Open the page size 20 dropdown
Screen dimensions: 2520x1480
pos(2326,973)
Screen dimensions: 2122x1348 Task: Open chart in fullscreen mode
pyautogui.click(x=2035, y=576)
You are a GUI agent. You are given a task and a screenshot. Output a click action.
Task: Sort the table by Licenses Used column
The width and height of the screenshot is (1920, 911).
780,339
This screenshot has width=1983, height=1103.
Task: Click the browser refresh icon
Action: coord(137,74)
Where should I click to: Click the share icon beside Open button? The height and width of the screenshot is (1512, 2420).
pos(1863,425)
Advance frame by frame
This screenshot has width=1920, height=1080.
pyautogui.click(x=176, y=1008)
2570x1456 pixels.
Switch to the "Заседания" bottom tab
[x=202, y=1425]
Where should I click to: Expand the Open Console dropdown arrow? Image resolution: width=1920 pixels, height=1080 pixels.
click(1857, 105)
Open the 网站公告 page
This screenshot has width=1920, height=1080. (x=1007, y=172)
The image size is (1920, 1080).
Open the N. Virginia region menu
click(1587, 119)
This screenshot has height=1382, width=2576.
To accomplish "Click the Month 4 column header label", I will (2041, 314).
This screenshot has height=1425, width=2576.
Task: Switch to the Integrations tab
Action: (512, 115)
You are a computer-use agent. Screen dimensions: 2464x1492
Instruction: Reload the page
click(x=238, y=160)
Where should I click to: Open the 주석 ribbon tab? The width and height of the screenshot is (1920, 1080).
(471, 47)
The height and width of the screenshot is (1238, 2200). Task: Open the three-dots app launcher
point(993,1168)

▬▬▬

Wherever the string "size" appears in the records, copy the whole line.

Open the page size 20 dropdown
The image size is (1920, 1080).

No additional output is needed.